## Exercise aim
Gather every line of the material below that contains the string "header", matching its case exactly.

[Stored dataset items]
%%

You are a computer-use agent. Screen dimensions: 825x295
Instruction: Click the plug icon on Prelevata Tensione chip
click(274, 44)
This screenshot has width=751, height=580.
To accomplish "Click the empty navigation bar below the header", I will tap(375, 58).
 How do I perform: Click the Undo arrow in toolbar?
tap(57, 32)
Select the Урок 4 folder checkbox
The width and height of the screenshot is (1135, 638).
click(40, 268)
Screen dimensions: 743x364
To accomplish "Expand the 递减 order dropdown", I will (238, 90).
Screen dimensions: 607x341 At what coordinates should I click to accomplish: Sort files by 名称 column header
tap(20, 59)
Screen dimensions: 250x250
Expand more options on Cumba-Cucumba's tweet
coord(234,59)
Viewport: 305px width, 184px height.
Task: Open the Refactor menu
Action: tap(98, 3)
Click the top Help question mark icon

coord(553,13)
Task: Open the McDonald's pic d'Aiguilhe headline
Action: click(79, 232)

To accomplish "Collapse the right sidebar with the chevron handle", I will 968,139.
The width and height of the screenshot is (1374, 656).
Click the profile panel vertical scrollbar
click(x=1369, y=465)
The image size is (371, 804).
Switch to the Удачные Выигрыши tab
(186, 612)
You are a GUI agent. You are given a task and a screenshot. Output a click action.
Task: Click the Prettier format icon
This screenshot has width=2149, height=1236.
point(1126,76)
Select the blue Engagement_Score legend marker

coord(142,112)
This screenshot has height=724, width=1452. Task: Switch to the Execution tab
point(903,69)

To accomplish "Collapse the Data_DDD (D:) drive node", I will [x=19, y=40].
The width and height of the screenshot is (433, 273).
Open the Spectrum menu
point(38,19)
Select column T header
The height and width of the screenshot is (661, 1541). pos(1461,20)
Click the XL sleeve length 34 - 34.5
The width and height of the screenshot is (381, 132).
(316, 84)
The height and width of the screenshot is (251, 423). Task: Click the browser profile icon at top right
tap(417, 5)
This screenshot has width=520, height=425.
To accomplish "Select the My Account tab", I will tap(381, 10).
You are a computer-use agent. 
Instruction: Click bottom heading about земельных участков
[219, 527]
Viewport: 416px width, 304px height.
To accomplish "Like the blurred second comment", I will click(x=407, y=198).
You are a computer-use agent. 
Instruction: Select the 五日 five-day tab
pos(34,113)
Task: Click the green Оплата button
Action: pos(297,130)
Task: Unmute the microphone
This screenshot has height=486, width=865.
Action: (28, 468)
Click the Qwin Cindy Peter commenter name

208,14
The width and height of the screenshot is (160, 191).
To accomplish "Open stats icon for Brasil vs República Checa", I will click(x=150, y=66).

%%

## Exercise response
To accomplish "Click the empty navigation bar below the header", I will tap(375, 58).
Screen dimensions: 607x341 At what coordinates should I click to accomplish: Sort files by 名称 column header
Select column T header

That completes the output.